The NMA predictions are plotted over the range specified in
`overlay.nma`

as a horizontal line representing the posterior
median, with the 95%CrI shown by a shaded rectangle. The NMA predictions
in theory represent those for *any time-points within this range*
since they lump together data at all these time-points, though the width
(x-axis) of the shaded rectangle represents the range of time-points for
studies included in each time bin. Predictions for treatments that are
disconnected from the network reference treatment at data points
specified within `overlay.nma`

cannot be estimated so are not
included.

Predictions can also be ranked, allowing for ranking of predicted
efficacy at a single time-point.
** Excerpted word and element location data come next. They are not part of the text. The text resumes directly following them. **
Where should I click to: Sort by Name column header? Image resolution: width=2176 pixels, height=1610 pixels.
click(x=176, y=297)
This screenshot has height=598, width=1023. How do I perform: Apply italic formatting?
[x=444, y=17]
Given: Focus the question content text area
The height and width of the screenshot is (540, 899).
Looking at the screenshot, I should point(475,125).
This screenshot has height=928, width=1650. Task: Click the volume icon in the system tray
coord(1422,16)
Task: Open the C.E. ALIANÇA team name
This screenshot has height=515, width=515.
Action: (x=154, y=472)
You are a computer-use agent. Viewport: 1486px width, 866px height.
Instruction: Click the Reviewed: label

We will illustrate this by ranking mean
differences from the network reference treatment (i.e. by setting
`ref.resp=NULL`

and `E0=0`

).

```
# Predict responses within the range of data
pred.obese <- predict(mbnma, times=c(0:50),
E0=0, ref.resp = NULL)
#> Priors required for: mu.1, mu.2
#> Success: Elements in prior match consistency time-course treatment effect parameters
# Rank predictions at 50 weeks follow-up
ranks <- rank(pred.obese, time=50)
summary(ranks)
#> Length Class Mode
#> param 1 -none- character
#> summary 8 data.frame list
#> prob.matrix 676 -none- numeric
#> rank.matrix 117000 -none- numeric
#> cum.matrix 676 -none- numeric
#> lower_better 1 -none- logical
plot(ranks)
```

The results indicate that dexf_60MG (Dexfenfluramine 60mg) is the highest ranked treatment.